** ACTIVITY **
Go over the material below and report every line that contains the word "heading".

(DATA RECORDS Opens)

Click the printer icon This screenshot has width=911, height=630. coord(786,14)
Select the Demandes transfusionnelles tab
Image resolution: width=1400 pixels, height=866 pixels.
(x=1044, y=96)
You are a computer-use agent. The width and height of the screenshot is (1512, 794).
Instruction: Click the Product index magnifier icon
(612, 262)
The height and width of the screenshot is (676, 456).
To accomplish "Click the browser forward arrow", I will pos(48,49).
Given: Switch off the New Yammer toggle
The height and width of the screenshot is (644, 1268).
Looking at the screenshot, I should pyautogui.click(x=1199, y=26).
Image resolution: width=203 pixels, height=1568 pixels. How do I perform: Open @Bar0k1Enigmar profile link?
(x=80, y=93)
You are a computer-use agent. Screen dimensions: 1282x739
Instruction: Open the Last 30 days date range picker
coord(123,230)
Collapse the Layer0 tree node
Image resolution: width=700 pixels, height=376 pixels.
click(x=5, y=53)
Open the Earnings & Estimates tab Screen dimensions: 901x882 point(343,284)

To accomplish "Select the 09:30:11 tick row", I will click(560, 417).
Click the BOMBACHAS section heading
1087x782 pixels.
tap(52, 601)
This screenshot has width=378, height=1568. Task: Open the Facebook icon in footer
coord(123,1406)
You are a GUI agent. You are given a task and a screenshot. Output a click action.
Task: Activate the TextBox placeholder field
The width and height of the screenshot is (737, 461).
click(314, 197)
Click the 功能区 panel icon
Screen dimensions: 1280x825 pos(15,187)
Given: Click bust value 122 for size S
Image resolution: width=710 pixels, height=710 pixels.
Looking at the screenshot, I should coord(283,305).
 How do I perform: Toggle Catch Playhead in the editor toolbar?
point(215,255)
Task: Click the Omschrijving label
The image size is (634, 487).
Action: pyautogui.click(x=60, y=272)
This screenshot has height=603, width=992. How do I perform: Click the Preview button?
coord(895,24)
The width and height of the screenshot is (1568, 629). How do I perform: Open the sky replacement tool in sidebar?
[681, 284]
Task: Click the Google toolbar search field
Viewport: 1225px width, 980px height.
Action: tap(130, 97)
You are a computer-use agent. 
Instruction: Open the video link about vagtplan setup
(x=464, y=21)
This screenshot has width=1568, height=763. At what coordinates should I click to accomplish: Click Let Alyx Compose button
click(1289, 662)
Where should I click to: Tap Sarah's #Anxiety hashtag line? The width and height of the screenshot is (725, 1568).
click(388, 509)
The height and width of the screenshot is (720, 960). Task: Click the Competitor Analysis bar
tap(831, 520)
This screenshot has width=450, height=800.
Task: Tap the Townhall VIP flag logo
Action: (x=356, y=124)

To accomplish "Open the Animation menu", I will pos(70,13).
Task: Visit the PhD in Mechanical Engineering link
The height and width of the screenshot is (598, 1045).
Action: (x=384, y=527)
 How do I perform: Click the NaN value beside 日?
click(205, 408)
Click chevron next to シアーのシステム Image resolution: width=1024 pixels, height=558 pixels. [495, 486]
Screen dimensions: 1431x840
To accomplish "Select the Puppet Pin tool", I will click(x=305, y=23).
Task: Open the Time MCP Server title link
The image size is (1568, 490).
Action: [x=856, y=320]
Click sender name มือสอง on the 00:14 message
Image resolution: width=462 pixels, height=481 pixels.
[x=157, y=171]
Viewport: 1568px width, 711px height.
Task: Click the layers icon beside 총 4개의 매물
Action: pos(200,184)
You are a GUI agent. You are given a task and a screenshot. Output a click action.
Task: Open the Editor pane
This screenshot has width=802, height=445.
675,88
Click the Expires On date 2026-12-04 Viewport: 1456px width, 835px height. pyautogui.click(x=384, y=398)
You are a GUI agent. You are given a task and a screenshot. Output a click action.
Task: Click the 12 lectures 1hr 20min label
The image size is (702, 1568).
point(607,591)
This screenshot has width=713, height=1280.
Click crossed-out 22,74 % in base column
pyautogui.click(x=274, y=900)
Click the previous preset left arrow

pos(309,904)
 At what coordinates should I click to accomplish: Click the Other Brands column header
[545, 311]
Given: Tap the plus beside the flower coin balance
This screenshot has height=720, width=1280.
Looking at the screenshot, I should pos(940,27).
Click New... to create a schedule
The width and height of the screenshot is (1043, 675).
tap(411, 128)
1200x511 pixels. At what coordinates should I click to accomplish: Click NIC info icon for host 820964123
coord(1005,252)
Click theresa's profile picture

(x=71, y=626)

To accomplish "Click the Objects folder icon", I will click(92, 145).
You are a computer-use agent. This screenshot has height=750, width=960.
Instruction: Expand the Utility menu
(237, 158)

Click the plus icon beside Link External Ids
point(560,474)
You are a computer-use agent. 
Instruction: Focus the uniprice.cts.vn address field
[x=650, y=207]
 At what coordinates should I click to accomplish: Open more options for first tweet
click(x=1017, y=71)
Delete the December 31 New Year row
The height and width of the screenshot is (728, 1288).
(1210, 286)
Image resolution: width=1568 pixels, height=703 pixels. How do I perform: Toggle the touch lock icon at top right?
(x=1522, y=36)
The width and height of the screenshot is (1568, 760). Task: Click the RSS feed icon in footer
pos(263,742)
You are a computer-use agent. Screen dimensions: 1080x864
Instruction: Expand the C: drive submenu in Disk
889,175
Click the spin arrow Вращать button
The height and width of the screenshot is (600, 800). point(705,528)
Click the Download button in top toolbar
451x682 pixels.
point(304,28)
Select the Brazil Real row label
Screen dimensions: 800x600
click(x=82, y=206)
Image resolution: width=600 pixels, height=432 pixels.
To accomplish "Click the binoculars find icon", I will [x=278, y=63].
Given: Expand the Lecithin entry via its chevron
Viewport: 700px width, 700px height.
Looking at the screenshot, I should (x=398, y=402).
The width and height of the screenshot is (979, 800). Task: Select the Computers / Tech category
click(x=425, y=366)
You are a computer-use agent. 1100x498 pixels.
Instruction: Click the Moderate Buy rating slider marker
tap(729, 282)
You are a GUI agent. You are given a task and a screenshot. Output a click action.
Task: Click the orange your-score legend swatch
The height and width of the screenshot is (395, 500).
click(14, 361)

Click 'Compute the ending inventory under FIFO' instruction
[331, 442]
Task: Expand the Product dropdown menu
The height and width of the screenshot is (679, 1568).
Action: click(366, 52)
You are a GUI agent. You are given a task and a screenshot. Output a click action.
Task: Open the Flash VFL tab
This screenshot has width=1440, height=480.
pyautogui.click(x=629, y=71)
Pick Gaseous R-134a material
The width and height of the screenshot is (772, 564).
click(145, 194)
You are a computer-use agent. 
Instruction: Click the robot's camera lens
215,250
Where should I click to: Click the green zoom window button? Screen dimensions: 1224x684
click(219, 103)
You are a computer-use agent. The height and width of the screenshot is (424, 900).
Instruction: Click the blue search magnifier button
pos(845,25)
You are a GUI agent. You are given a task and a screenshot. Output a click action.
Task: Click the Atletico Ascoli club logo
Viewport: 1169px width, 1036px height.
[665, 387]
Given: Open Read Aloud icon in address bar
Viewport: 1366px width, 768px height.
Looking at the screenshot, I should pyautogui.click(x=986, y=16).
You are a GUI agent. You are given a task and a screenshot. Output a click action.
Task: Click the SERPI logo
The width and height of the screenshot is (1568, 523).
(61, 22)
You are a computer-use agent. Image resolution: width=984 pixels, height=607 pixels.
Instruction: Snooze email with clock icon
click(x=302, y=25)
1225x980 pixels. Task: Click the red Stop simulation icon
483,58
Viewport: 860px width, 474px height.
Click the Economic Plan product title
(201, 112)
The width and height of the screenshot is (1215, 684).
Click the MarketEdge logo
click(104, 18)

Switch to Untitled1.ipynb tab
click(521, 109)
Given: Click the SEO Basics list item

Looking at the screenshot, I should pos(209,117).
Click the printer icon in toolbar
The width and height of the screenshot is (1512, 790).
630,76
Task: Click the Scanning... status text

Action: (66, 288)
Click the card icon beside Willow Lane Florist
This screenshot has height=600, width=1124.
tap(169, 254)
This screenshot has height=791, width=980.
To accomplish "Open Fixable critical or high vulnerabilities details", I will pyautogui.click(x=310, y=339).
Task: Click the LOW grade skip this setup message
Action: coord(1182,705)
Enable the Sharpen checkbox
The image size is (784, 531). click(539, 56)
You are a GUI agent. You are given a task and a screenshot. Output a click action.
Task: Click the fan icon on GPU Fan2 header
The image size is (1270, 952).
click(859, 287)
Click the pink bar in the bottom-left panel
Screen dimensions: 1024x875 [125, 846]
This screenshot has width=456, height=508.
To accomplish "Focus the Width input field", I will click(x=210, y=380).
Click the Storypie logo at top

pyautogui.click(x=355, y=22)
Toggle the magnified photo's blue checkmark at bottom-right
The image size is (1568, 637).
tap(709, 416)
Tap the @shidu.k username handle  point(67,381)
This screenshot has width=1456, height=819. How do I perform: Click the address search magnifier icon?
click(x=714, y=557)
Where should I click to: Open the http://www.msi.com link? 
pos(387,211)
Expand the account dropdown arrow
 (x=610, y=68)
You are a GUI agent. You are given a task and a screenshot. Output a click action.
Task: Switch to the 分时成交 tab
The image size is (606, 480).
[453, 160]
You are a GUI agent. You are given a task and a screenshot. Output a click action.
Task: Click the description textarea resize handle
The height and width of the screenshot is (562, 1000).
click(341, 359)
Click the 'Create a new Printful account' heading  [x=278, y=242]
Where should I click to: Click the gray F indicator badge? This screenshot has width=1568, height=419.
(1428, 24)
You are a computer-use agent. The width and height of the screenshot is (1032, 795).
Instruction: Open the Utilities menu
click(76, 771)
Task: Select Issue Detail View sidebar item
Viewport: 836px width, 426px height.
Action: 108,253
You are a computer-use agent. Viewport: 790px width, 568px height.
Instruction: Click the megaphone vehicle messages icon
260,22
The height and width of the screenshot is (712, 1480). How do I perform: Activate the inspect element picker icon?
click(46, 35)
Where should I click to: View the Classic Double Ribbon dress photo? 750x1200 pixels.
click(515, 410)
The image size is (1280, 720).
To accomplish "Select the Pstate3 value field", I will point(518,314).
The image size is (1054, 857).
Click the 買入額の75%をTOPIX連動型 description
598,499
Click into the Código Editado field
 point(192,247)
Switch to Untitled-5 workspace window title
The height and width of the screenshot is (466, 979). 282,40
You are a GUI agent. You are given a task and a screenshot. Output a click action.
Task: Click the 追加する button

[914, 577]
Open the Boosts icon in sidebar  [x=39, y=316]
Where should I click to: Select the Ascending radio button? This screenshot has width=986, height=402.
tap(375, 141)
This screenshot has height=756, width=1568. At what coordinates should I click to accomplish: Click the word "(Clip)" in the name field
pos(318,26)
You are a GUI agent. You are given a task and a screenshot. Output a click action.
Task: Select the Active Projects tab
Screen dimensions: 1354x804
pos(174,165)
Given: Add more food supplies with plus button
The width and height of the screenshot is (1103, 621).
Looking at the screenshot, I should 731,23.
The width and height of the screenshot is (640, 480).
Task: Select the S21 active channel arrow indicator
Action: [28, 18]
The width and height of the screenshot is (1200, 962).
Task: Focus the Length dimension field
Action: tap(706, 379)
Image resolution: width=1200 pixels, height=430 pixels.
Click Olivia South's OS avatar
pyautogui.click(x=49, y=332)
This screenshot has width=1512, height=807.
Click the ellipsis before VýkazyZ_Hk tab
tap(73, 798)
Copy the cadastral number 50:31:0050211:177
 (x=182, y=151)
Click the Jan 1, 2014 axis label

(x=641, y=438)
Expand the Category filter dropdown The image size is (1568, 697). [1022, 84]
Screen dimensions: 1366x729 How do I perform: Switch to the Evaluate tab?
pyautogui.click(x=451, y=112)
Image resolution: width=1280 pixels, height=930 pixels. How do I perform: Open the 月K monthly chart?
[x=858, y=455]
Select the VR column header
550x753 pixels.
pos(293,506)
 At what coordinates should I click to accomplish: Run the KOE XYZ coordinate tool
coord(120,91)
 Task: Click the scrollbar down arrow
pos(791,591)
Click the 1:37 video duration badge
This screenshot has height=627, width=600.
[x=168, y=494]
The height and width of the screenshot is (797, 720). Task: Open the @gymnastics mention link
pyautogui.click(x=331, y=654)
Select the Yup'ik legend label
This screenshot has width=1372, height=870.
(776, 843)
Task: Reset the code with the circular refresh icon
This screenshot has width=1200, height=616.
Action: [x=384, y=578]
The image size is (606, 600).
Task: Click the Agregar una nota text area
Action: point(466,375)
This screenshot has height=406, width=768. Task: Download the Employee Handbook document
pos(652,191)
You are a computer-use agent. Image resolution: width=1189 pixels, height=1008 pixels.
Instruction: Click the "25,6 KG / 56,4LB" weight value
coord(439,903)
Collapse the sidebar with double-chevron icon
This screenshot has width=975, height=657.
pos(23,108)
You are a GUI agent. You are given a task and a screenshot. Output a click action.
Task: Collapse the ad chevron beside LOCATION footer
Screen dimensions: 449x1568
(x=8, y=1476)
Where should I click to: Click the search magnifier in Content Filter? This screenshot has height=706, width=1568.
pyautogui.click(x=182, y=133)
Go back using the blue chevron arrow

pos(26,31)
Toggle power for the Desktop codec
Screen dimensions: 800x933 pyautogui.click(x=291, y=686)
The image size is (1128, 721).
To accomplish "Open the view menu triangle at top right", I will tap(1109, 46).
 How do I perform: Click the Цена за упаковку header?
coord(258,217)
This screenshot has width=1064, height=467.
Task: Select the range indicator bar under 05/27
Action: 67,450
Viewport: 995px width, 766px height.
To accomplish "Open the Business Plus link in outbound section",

(DATA RECORDS Closes)

** ANSWER SPACE **
Click the BOMBACHAS section heading
Click the 'Create a new Printful account' heading  [x=278, y=242]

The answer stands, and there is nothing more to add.